Exercise details: Give again, exactly and only, the lines running from the one with "Open the Groove Music tile" to the end of the material below; leave out pictures.

Provided material:
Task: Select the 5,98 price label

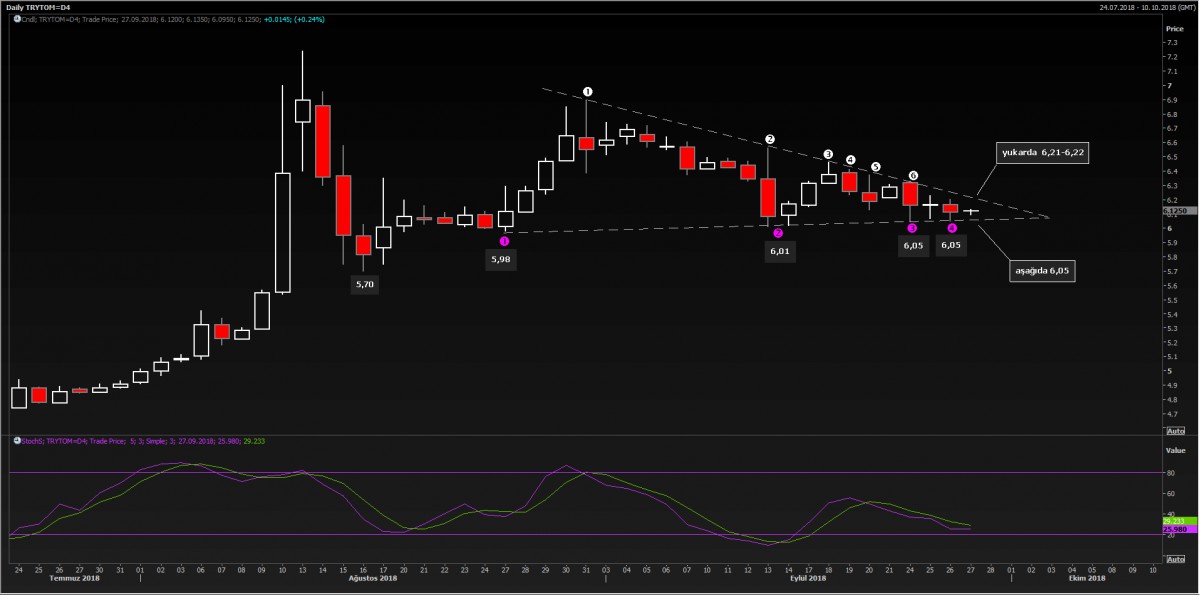Action: pos(501,259)

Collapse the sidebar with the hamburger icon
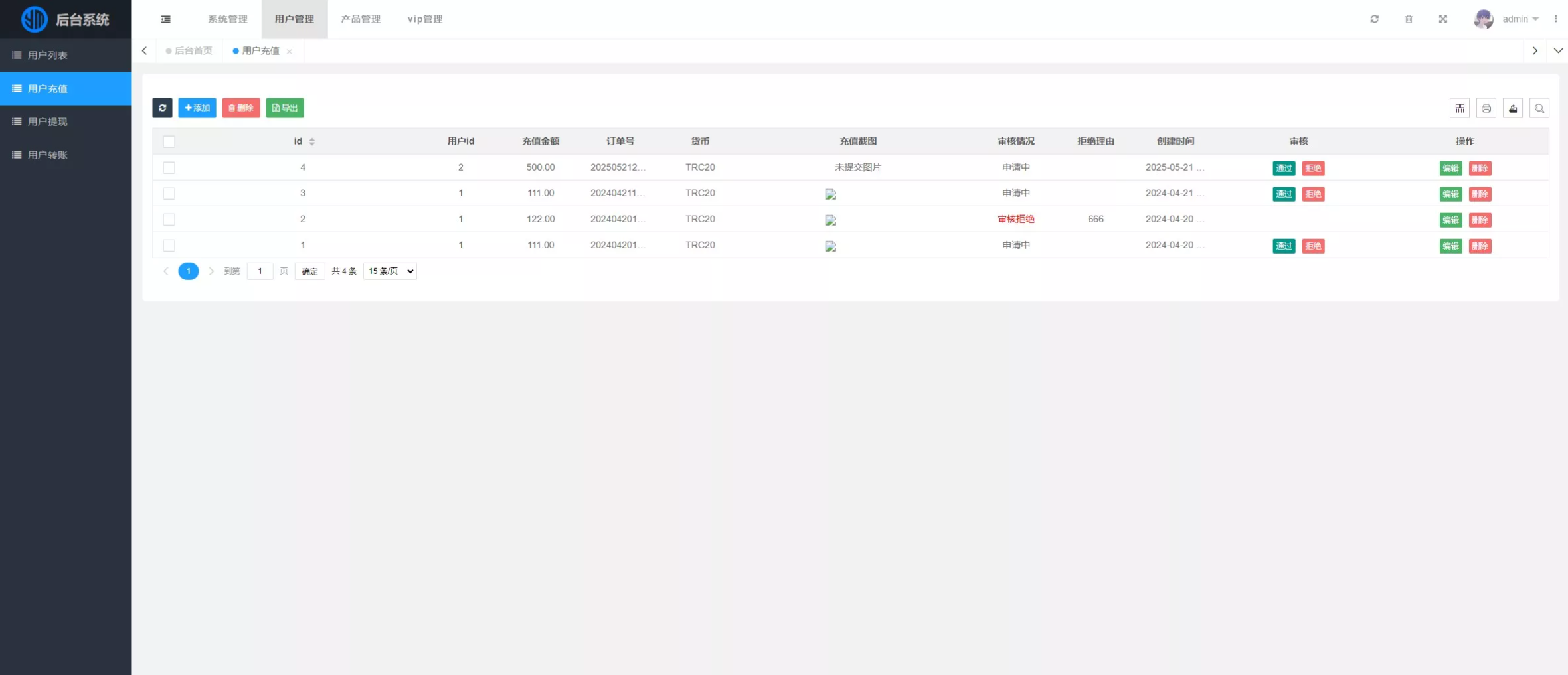166,19
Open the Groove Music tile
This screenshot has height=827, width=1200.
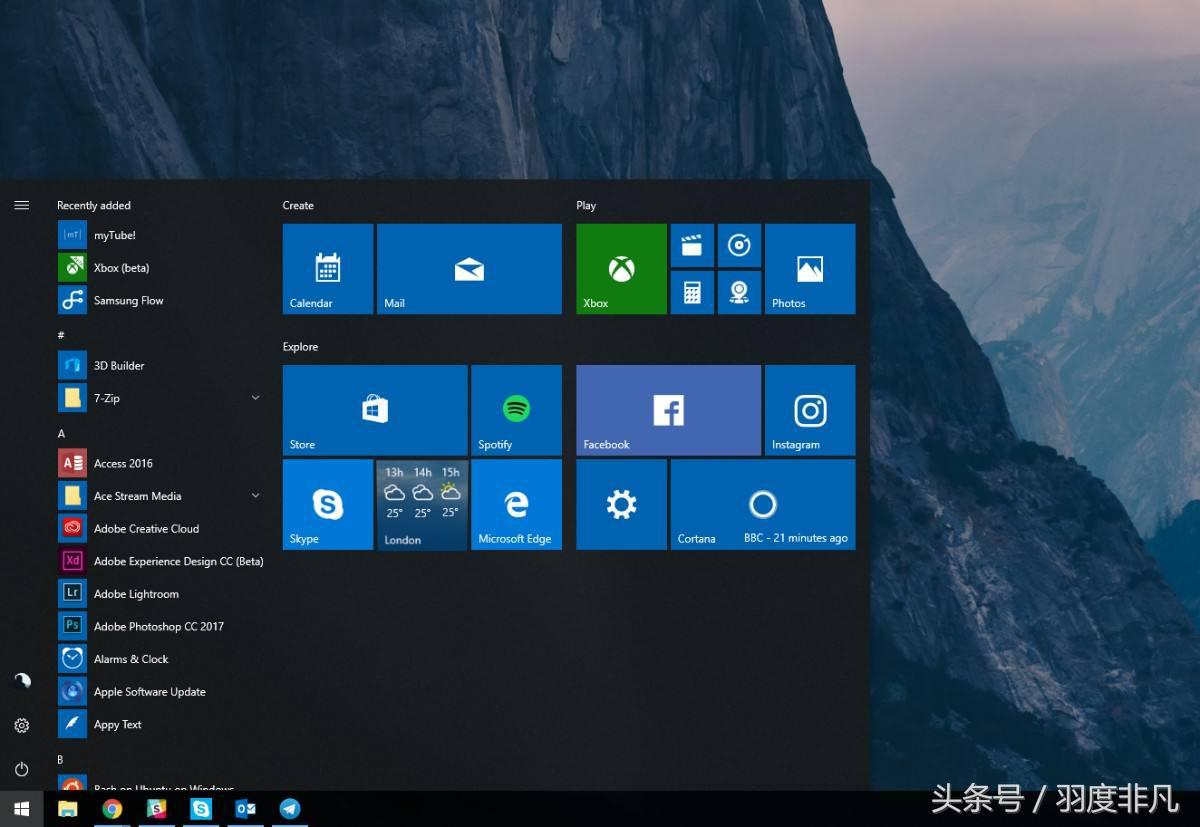739,245
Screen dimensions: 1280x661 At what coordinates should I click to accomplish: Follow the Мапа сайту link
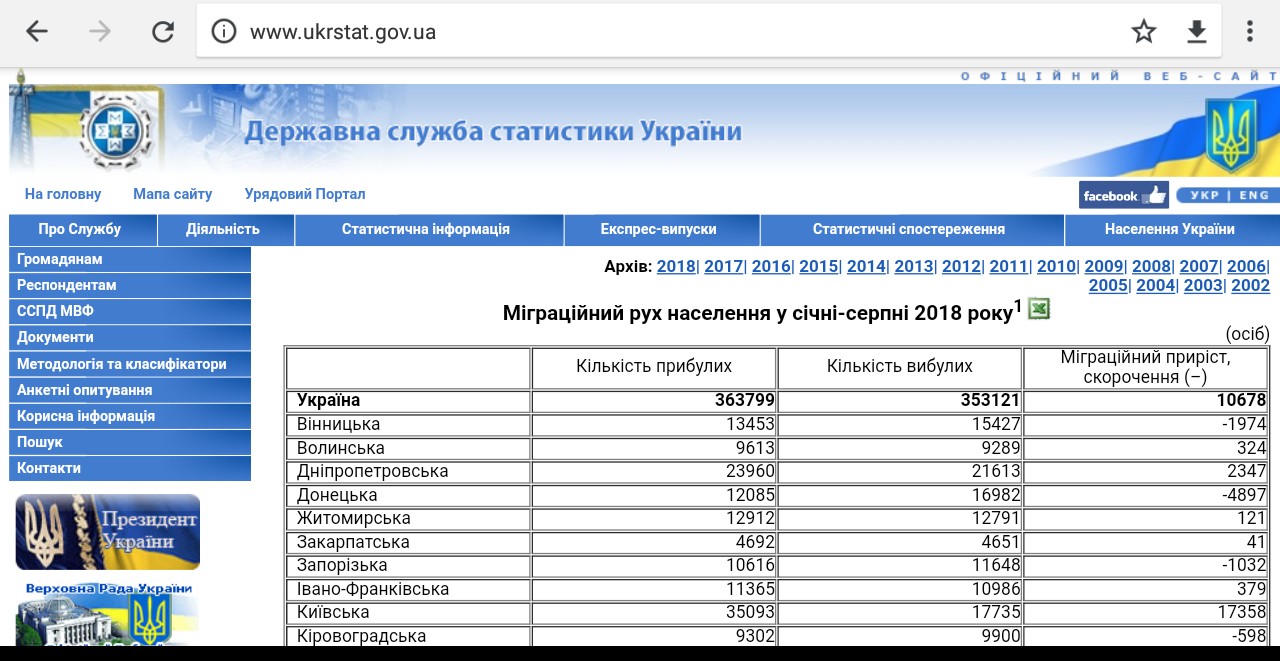(172, 194)
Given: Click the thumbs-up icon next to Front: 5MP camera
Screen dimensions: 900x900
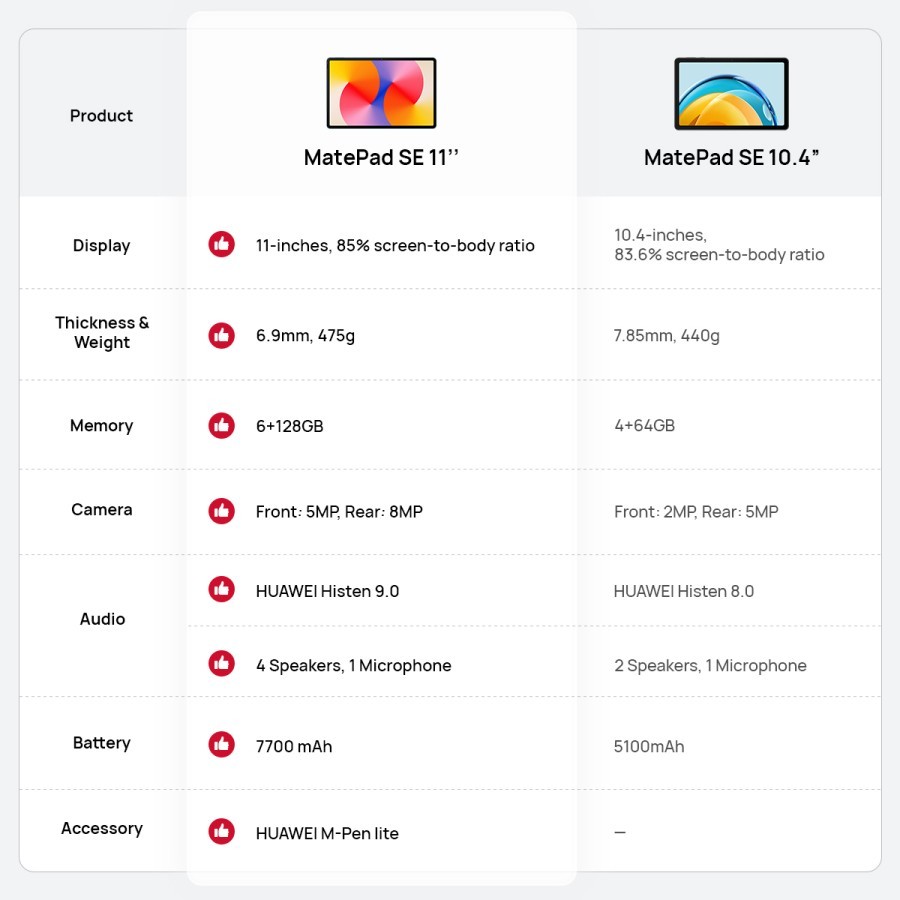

Result:
Open the Groove Music tile
This screenshot has height=827, width=1200.
739,245
Screen dimensions: 1280x661 At what coordinates should I click to accomplish: Follow the Мапа сайту link
(172, 194)
Given: Click the thumbs-up icon next to Front: 5MP camera
Screen dimensions: 900x900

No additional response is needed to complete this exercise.